Latest revision as of 11:41, 5 November 2024

Problem

Which of the following expressions is never a prime number when $p$ is a prime number?

$\textbf{(A) } p^2+16 \qquad \textbf{(B) } p^2+24 \qquad \textbf{(C) } p^2+26 \qquad \textbf{(D) } p^2+46 \qquad \textbf{(E) } p^2+96$

Solution

Solution 1

Each expression is in the form $p^2 + n$.

All prime numbers are of the form $6k \pm 1$, AKA they are congruent to $\pm1 \pmod{6}$. We can utilize this nicely to check for what we are looking for. If the expression is a prime, then


$p^2 + n \equiv \pm1 \pmod{6}$

$\Rightarrow (\pm1)^2 + n \equiv \pm1 \pmod{6}$

$\Rightarrow 1 + n \equiv \pm1 \pmod{6}$

$\Rightarrow n \equiv (\pm1) - 1 \pmod{6}$

$\Rightarrow n \equiv (1$ $or$ $-1) - 1 \pmod{6}$

$\Rightarrow n \equiv 0$ $or$ $-2 \pmod{6}$


Now, just check for $n$ in each option using this condition to check whether its prime or not.

\[(A)\ n = 16; prime\] \[(B)\ n = 24; prime\] \[(C)\ n = 26; not\ prime\] \[(D)\ n = 46; prime\] \[(E)\ n = 96; prime\]

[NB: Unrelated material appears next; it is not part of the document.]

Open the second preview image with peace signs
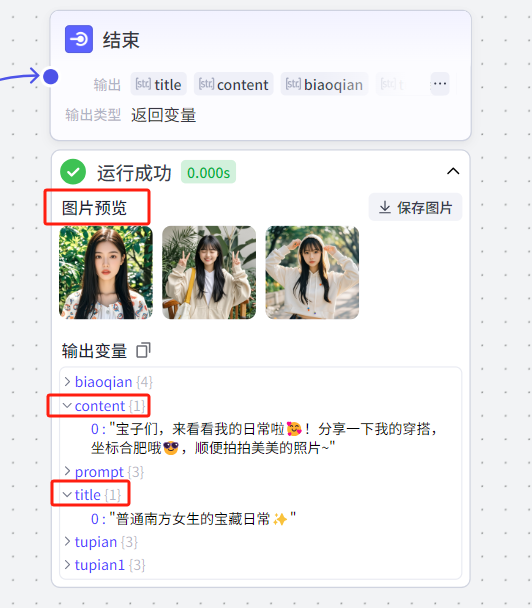Screen dimensions: 532x608 [209, 273]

Therefore, the answer is $\boxed{\textbf{(C) } p^2 + 26}$.

~ $shalomkeshet$


Solution 2

Because squares of a non-multiple of 3 is always $1 \pmod{3}$, the only expression always a multiple of $3$ is $\boxed{\textbf{(C) } p^2+26}$. This is excluding when $p\equiv 0 \pmod{3}$, which only occurs when $p=3$, then $p^2+26=35$ which is still composite.


Solution 3 (Answer Choices)

Since the question asks which of the following will never be a prime number when $p$ is a prime number, a way to find the answer is by trying to find a value for $p$ such that the statement above won't be true.

A) $p^2+16$ isn't true when $p=5$ because $25+16=41$, which is prime

B) $p^2+24$ isn't true when $p=7$ because $49+24=73$, which is prime

C) $p^2+26$

D) $p^2+46$ isn't true when $p=5$ because $25+46=71$, which is prime

E) $p^2+96$ isn't true when $p=19$ because $361+96=457$, which is prime

Therefore, $\framebox{C}$ is the correct answer.

-DAWAE

Minor edit by Lucky1256. P=___ was the wrong number.

More minor edits by beanlol.

More minor edits by mathmonkey12.


Video Solution (HOW TO THINK CREATIVELY!!!)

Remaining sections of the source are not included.